* Begin Material provided *

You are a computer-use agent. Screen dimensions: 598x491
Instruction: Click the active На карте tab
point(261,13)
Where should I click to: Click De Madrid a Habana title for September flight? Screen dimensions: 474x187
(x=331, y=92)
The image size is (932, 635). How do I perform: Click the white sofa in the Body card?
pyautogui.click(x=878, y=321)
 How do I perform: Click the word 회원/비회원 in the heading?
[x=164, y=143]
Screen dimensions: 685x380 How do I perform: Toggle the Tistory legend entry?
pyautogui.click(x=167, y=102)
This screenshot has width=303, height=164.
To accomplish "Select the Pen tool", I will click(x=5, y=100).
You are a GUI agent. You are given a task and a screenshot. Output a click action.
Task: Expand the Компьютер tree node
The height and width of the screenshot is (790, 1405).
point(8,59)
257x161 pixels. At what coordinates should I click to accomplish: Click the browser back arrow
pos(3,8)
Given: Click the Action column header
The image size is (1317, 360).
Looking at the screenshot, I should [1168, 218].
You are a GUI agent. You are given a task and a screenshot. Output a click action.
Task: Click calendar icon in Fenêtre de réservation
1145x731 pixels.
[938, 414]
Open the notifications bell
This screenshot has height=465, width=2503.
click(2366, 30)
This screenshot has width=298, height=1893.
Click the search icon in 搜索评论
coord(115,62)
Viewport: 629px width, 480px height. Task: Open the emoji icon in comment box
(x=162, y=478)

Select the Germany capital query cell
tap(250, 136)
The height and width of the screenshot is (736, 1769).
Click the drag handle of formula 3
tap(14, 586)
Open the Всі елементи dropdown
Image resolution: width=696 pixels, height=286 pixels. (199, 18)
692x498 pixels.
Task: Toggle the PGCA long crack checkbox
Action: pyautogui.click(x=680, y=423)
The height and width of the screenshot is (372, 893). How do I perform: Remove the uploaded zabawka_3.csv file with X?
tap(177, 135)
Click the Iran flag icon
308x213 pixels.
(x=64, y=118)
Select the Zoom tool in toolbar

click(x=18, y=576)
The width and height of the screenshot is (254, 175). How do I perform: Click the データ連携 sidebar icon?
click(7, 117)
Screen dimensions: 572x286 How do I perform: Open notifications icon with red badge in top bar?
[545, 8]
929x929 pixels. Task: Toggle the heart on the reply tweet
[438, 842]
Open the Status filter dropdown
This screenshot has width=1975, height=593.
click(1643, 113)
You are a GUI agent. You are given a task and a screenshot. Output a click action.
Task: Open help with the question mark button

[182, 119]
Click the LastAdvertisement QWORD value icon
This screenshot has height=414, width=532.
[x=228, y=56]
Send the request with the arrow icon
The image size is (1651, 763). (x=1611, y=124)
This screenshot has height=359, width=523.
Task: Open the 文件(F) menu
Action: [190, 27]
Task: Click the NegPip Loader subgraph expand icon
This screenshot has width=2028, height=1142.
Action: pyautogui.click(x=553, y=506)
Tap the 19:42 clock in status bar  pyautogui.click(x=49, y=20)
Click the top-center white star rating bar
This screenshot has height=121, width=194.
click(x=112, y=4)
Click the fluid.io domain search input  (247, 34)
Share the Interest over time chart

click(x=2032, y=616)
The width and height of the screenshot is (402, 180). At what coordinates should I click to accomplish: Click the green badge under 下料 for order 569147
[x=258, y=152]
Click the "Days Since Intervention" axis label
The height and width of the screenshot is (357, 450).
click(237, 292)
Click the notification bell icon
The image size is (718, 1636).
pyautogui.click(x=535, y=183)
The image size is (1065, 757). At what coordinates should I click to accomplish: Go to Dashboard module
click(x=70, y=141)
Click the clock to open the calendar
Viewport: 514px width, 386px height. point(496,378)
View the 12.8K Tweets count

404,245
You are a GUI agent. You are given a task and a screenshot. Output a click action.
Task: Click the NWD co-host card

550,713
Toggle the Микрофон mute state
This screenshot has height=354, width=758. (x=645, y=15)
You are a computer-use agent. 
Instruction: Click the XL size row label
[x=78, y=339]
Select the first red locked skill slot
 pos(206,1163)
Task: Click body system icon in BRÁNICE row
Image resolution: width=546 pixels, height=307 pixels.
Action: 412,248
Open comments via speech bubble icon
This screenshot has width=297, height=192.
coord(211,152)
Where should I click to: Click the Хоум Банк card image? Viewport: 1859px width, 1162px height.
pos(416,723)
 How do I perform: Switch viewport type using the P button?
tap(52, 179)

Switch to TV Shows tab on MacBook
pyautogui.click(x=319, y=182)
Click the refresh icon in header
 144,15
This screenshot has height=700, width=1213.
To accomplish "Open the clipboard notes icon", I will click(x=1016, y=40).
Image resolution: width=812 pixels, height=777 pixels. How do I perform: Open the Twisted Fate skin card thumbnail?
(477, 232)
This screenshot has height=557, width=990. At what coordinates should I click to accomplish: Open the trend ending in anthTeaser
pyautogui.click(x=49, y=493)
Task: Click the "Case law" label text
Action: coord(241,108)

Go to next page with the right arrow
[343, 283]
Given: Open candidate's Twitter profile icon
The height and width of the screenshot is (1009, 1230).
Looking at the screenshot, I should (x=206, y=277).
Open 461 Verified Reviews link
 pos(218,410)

* End Material provided *

* Challenge: Find every line in the items above that contains the word "white" and copy each one.

* Reply to the exercise:
The image size is (932, 635). How do I perform: Click the white sofa in the Body card?
Click the top-center white star rating bar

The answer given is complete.